## [Exercise prompt]
Write out every record in full, exactly as written, please.

## [Data in this exercise]
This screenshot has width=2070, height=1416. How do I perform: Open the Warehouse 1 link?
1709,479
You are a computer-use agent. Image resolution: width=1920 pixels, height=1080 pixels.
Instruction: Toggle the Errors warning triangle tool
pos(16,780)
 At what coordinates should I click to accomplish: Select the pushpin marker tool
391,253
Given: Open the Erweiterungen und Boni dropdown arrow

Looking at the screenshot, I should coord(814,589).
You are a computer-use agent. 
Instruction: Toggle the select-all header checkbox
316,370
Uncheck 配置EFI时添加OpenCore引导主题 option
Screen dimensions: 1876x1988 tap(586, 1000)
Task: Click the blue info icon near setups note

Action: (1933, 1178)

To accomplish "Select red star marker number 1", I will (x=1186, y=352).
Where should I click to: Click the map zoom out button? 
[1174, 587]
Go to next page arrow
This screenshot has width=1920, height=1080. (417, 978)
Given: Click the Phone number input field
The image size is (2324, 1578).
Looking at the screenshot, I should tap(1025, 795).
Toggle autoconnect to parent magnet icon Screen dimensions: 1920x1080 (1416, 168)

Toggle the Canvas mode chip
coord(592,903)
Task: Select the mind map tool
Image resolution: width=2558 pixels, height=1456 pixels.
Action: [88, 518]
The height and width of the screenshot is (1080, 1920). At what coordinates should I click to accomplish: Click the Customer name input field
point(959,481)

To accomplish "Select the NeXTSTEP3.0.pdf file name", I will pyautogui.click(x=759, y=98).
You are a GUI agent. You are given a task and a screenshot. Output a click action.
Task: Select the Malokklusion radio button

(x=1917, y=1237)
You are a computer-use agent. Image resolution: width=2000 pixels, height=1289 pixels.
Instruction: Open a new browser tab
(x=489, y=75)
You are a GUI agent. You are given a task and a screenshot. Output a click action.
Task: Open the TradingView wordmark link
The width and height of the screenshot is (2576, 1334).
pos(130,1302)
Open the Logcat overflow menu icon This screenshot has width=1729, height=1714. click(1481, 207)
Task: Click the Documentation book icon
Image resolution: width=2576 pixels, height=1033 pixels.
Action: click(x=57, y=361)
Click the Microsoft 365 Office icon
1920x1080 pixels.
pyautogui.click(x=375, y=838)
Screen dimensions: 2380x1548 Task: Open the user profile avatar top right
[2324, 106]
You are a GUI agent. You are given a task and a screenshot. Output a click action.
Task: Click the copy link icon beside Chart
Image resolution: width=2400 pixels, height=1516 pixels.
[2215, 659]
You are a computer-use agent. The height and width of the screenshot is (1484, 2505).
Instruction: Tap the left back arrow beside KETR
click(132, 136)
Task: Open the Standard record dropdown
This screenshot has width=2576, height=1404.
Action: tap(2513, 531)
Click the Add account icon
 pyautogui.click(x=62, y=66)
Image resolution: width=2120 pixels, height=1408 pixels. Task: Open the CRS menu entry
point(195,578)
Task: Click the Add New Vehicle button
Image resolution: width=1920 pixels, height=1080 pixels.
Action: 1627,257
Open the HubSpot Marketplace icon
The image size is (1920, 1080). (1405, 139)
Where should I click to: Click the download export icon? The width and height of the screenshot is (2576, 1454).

## [Solved problem]
This screenshot has width=2070, height=1416. How do I perform: Open the Warehouse 1 link?
1709,479
You are a computer-use agent. Image resolution: width=1920 pixels, height=1080 pixels.
Instruction: Toggle the Errors warning triangle tool
pos(16,780)
 At what coordinates should I click to accomplish: Select the pushpin marker tool
391,253
Given: Open the Erweiterungen und Boni dropdown arrow

Looking at the screenshot, I should coord(814,589).
You are a computer-use agent. 
Instruction: Toggle the select-all header checkbox
316,370
Uncheck 配置EFI时添加OpenCore引导主题 option
Screen dimensions: 1876x1988 tap(586, 1000)
Task: Click the blue info icon near setups note

Action: (1933, 1178)

To accomplish "Select red star marker number 1", I will (x=1186, y=352).
Where should I click to: Click the map zoom out button? 
[1174, 587]
Go to next page arrow
This screenshot has width=1920, height=1080. (417, 978)
Given: Click the Phone number input field
The image size is (2324, 1578).
Looking at the screenshot, I should tap(1025, 795).
Toggle autoconnect to parent magnet icon Screen dimensions: 1920x1080 (1416, 168)

Toggle the Canvas mode chip
coord(592,903)
Task: Select the mind map tool
Image resolution: width=2558 pixels, height=1456 pixels.
Action: [88, 518]
The height and width of the screenshot is (1080, 1920). At what coordinates should I click to accomplish: Click the Customer name input field
point(959,481)

To accomplish "Select the NeXTSTEP3.0.pdf file name", I will pyautogui.click(x=759, y=98).
You are a GUI agent. You are given a task and a screenshot. Output a click action.
Task: Select the Malokklusion radio button

(x=1917, y=1237)
You are a computer-use agent. Image resolution: width=2000 pixels, height=1289 pixels.
Instruction: Open a new browser tab
(x=489, y=75)
You are a GUI agent. You are given a task and a screenshot. Output a click action.
Task: Open the TradingView wordmark link
The width and height of the screenshot is (2576, 1334).
pos(130,1302)
Open the Logcat overflow menu icon This screenshot has width=1729, height=1714. click(1481, 207)
Task: Click the Documentation book icon
Image resolution: width=2576 pixels, height=1033 pixels.
Action: click(x=57, y=361)
Click the Microsoft 365 Office icon
1920x1080 pixels.
pyautogui.click(x=375, y=838)
Screen dimensions: 2380x1548 Task: Open the user profile avatar top right
[2324, 106]
You are a GUI agent. You are given a task and a screenshot. Output a click action.
Task: Click the copy link icon beside Chart
Image resolution: width=2400 pixels, height=1516 pixels.
[2215, 659]
You are a computer-use agent. The height and width of the screenshot is (1484, 2505).
Instruction: Tap the left back arrow beside KETR
click(132, 136)
Task: Open the Standard record dropdown
This screenshot has width=2576, height=1404.
Action: tap(2513, 531)
Click the Add account icon
 pyautogui.click(x=62, y=66)
Image resolution: width=2120 pixels, height=1408 pixels. Task: Open the CRS menu entry
point(195,578)
Task: Click the Add New Vehicle button
Image resolution: width=1920 pixels, height=1080 pixels.
Action: 1627,257
Open the HubSpot Marketplace icon
The image size is (1920, 1080). (1405, 139)
Where should I click to: Click the download export icon? The width and height of the screenshot is (2576, 1454).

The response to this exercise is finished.